Using machine learning to reconstruct faces in videos

##A project from China and Britain Collaborative research devises a new way to recreate faces in videos. This technology can enlarge and reduce facial structure with high consistency and no trace of artificial trimming.

Using machine learning to reconstruct faces in videos

Generally speaking, this transformation of facial structure is achieved through traditional CGI methods, which rely on detailed and expensive motion capping, rigging and texturing procedure to completely reconstruct the face.

Different from traditional methods, CGI in the new technology is integrated into the neural pipeline as a parameter for 3D facial information and serves as the basis for the machine learning workflow.

Using machine learning to reconstruct faces in videos

The author pointed out:

"Our goal is to deform and edit the facial contours based on natural faces in the real world. , thereby generating high-quality portrait reshaping videos [results]. This technology can be used for visual effect applications such as facial beautification and facial exaggeration.

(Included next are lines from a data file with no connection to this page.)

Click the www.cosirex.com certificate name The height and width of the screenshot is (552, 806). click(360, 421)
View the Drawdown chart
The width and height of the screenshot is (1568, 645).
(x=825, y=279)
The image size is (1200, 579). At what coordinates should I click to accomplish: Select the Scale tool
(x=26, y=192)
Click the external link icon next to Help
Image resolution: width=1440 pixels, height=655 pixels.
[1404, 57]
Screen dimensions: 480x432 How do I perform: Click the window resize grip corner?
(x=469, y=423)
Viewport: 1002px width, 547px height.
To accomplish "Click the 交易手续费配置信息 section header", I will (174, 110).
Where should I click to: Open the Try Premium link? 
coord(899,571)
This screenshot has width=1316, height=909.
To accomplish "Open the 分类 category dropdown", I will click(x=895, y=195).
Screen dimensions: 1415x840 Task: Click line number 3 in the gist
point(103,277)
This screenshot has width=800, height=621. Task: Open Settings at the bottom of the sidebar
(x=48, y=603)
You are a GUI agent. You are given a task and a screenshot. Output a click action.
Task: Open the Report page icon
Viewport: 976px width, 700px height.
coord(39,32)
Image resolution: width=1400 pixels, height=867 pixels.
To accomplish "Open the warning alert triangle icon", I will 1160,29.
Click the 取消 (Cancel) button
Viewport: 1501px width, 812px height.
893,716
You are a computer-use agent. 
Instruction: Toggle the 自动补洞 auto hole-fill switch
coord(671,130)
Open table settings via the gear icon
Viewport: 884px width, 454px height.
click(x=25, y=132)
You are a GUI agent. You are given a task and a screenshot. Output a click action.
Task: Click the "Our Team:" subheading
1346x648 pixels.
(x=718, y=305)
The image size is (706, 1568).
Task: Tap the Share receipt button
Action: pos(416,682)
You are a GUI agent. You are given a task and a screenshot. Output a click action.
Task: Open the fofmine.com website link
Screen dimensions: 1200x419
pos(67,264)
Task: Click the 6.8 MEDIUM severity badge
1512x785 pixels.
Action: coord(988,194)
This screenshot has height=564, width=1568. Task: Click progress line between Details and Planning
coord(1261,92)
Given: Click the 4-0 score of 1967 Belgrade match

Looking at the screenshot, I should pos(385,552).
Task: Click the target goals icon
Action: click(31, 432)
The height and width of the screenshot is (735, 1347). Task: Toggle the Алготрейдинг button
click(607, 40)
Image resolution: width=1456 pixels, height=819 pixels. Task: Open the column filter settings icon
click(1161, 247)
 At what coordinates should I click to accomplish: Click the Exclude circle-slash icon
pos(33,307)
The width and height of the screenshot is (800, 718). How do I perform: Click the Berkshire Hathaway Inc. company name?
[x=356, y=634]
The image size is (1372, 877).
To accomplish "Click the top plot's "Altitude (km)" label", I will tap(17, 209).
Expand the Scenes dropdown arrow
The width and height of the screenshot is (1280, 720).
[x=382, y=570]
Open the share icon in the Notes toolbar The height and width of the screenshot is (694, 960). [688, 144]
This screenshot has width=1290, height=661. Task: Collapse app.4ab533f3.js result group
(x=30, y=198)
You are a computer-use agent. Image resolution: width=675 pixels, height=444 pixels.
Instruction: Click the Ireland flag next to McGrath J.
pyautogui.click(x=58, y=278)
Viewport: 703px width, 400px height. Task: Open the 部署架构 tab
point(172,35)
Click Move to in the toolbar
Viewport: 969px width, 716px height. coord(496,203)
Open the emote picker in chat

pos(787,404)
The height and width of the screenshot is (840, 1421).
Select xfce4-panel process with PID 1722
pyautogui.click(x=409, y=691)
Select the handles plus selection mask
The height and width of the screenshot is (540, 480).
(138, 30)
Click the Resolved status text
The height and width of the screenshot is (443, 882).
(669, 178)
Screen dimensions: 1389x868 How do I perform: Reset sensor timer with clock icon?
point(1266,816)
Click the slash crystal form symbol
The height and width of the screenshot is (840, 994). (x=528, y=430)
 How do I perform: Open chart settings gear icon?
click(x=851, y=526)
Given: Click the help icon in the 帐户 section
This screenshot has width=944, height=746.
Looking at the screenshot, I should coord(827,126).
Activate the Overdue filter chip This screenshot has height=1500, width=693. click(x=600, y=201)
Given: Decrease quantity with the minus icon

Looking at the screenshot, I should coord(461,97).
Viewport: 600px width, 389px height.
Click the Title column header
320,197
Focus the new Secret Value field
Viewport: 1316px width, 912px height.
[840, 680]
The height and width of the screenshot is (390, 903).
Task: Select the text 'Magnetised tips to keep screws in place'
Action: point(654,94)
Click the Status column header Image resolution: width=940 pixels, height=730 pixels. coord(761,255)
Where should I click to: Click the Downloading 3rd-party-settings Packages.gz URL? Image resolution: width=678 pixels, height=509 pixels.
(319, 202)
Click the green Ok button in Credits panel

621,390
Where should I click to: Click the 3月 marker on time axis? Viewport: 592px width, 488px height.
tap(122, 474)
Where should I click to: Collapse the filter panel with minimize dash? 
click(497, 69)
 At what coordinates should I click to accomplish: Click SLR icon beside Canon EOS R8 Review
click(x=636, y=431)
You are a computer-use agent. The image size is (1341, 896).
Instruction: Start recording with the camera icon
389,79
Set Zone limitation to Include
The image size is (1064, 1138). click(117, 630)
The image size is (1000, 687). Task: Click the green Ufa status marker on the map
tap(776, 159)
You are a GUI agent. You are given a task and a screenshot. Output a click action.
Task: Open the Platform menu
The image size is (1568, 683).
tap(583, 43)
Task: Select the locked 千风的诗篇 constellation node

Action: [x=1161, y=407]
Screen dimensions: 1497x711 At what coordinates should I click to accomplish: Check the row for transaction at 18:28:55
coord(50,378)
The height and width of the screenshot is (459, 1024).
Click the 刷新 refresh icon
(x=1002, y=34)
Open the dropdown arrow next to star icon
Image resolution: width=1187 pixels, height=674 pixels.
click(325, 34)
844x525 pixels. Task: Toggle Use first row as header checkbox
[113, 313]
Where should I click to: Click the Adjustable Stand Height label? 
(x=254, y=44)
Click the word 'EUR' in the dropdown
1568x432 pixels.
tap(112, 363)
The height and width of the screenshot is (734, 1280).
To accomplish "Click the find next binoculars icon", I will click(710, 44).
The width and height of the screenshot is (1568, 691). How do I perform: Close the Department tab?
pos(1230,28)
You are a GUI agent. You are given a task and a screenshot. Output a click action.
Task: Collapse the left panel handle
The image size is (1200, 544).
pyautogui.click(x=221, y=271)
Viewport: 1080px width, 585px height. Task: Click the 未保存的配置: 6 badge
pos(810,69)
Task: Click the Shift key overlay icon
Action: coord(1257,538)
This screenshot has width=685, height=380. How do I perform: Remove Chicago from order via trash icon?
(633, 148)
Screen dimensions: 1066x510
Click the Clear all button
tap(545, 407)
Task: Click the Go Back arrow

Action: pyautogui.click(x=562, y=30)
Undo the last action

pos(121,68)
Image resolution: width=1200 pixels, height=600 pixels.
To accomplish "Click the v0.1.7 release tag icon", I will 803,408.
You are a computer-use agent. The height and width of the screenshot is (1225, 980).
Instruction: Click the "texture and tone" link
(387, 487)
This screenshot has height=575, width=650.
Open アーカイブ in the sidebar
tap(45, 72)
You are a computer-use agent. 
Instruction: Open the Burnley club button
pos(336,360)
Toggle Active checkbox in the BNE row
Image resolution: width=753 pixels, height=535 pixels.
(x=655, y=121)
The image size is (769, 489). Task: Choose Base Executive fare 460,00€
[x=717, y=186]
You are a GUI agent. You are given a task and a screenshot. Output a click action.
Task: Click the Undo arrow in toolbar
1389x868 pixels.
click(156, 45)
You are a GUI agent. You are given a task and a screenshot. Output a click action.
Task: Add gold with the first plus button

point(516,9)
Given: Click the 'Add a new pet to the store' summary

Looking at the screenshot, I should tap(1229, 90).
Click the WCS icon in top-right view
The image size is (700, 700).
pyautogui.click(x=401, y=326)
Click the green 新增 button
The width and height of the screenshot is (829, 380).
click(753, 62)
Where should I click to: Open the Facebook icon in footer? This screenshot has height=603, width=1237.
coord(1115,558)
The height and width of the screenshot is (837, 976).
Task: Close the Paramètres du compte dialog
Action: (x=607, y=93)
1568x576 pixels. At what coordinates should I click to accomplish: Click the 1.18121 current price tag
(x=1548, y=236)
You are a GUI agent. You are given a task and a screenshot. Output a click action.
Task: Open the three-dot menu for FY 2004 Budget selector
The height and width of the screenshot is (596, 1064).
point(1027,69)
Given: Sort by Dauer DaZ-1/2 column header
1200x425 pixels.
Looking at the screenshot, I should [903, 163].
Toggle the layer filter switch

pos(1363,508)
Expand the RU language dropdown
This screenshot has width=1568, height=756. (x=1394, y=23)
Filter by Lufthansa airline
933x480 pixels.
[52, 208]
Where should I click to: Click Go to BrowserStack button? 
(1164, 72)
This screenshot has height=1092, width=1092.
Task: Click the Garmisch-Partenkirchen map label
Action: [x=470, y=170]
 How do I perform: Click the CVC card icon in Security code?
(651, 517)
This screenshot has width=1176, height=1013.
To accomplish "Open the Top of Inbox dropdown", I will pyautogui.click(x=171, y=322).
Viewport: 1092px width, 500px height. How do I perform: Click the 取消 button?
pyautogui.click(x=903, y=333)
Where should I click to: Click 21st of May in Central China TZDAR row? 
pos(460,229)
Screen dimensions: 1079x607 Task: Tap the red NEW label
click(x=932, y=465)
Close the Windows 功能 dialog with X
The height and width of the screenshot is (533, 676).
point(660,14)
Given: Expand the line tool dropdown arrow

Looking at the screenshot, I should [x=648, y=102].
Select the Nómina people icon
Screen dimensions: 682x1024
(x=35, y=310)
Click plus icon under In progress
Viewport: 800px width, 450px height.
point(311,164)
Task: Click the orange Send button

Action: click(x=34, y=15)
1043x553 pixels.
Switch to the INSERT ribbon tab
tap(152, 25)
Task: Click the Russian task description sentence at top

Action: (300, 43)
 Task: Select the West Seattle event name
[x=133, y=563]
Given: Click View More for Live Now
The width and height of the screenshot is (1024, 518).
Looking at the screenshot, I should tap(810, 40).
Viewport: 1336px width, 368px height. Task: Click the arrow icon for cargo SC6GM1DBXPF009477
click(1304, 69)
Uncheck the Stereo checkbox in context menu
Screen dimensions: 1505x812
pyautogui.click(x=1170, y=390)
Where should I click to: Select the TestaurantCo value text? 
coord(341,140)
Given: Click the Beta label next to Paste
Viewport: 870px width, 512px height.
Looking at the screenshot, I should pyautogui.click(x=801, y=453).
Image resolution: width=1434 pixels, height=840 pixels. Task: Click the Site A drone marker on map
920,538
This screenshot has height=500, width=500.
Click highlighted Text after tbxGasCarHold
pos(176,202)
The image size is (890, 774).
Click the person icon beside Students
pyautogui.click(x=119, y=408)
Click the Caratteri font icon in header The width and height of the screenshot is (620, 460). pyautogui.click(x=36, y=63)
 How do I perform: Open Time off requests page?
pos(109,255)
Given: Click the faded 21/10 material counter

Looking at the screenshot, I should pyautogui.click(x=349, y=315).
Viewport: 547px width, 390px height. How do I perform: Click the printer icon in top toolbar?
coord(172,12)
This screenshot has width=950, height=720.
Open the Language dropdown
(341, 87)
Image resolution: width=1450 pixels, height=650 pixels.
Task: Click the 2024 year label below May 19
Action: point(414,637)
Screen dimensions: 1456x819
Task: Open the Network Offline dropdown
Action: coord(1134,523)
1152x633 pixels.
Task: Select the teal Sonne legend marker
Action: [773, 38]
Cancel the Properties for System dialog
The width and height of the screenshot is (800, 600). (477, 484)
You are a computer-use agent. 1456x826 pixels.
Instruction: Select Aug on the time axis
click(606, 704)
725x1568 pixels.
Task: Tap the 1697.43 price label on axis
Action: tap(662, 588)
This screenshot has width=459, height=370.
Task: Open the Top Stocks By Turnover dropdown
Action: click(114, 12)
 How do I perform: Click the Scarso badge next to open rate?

Although consumers have been able to use 2D faces since the advent of Photoshop distortion technology (and led to a subculture of facial distortion and body dysmorphia), but it is still a difficult technology to achieve facial reconstruction for video without using CGI.

Using machine learning to reconstruct faces in videos

Mark Zuckerberg’s facial size expands and shrinks due to new technology

Body reshaping is currently a hot topic in the field of computer vision, mainly because of its potential in fashion e-commerce , for example: making people look taller and more skeletally diverse, but there are still some challenges.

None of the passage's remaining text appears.